=== ANGABEN ZUR AUFGABE ===
Tausche im Artikel im Abschnitt von „Dieser Newsletter enthält“ bis „Jugendliche gründlich ändern.“ das Wort „Jugendliche“ gegen „junge Menschen“ aus und gib den Abschnitt so wieder.

=== ARTIKEL ===
◆ ◆ ◆ ◆

Newsletter 85

Februar 2017

Dieser Newsletter enthält folgende Themen:

    • Spot25 und die Aufklärungsschrift für Jugendliche
    • Ein kleines Kondom-Jubiläum
    • Eine neue Website in Baden-Württemberg
    • LGBTI-Forschungsnacht 2017

      

    Spot25 und die Aufklärungsschrift für Jugendliche

    eos. Die Gründer aller Homosexuellen Arbeitsgruppen waren jung, zwischen zwanzig und dreissig. Für Jüngere war eine aktive Mitgliedschaft nicht möglich, denn das Schutzalter verwehrte es (und das blieb so bis 1992: für Frauen 16, für Männer 20). Minderjährige waren ausgeschlossen und ausgegrenzt. Das sollte sich in den Folgejahren mit der Gründung der Anlaufstelle Spot25 und einer Broschüre für Jugendliche gründlich ändern.

    Nach den ersten Jahren des Aufbruchs, also der zunehmenden Emanzipation von Homosexuellen, und erst recht mit ihrem Heraustreten in die Öffentlichkeit (ab 1978) wurden "Minderjährige" als ungerecht behandelt angesehen. Schlimmer noch, ihr per Gesetz verordneter "Schutz vor sexuellem Missbrauch" war zum Hemmnis für eine selbstbewusste Entwicklung geworden. Sich mit gleichaltrigen und gleichfühlenden "Minderjährigen" treffen und aussprechen zu können, war für sie entscheidend wichtig. Dies umso mehr, als die Gesellschaft allgemein noch sehr ablehnend gegenüber Schwulen war und es kaum Eltern gab, die ihre homosexuellen Kinder akzeptieren konnten. Auch vor Schul- oder Sportkameraden musste man sich verleugnen. Diese schwierige Lage wurde in den bestehenden Gruppierungen von Homosexuellen diskutiert, und der Wille zur Änderung formte sich. Die Angst vor möglichen Konflikten mit dem geltenden Gesetz und den dahinter stehenden Gegnern jeder Öffnung musste eingeschätzt und überwunden werden.

    In den 50er Jahren kam es nicht selten zu Gesprächen mit Minderjährigen, die in der Zürcher Barfüsser-Bar sozusagen festgenagelt waren. Sie bestürmten uns mit Fragen, wenn wir anlässlich grosser Festlichkeiten im KREIS die paar Schritte hinüber zum Barfüsser gingen, um Luft zu schnappen und ein anderes Milieu zu spüren. Sie waren 18 oder 19 und durften beim KREIS nicht dabei sein. Noch nicht. Einige von ihnen sahen sogar älter aus als wir. Paradox.

    1977 begann die SOH (Schweizerische Organisation der Homophilen) mit einem Angebot an Jugendliche. Sie sollten sich in einer eigenen, zumindest anfänglich von einem älteren Mitglied geleiteten Gruppe zusammenfinden, sich aussprechen und eigene Programme entwickeln. Ende August bezog die SOH eine Wohnung im Quartier Oberstrass. Es war genug Raum vorhanden. Die Jugendgruppe traf sich dort, und wenig später konnte auch die HAZ (Homosexuelle Arbeitsgruppen Zürich) ihr Büro am selben Ort einrichten.

◆ ◆ ◆ ◆

=== ANGEZEIGTE INFORMATIONEN ===

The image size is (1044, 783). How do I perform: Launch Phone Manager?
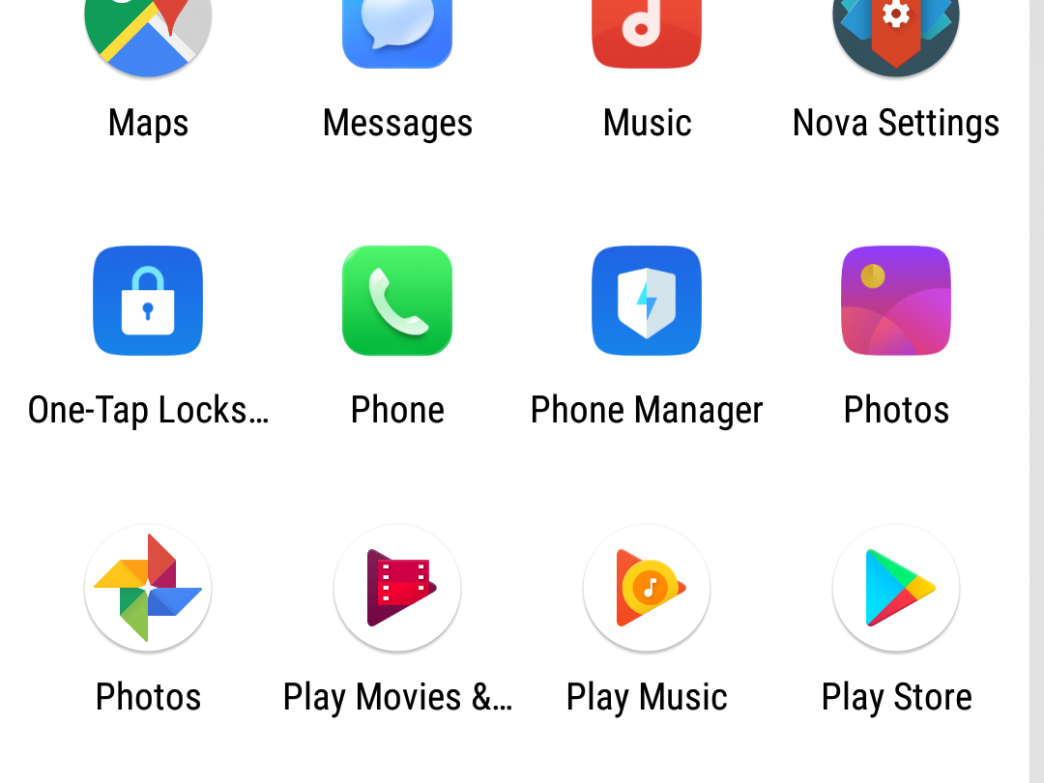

◆ ◆ ◆ ◆

=== AUFGABENERGEBNIS ===
Dieser Newsletter enthält folgende Themen:

    • Spot25 und die Aufklärungsschrift für junge Menschen
    • Ein kleines Kondom-Jubiläum
    • Eine neue Website in Baden-Württemberg
    • LGBTI-Forschungsnacht 2017

      

    Spot25 und die Aufklärungsschrift für junge Menschen

    eos. Die Gründer aller Homosexuellen Arbeitsgruppen waren jung, zwischen zwanzig und dreissig. Für Jüngere war eine aktive Mitgliedschaft nicht möglich, denn das Schutzalter verwehrte es (und das blieb so bis 1992: für Frauen 16, für Männer 20). Minderjährige waren ausgeschlossen und ausgegrenzt. Das sollte sich in den Folgejahren mit der Gründung der Anlaufstelle Spot25 und einer Broschüre für junge Menschen gründlich ändern.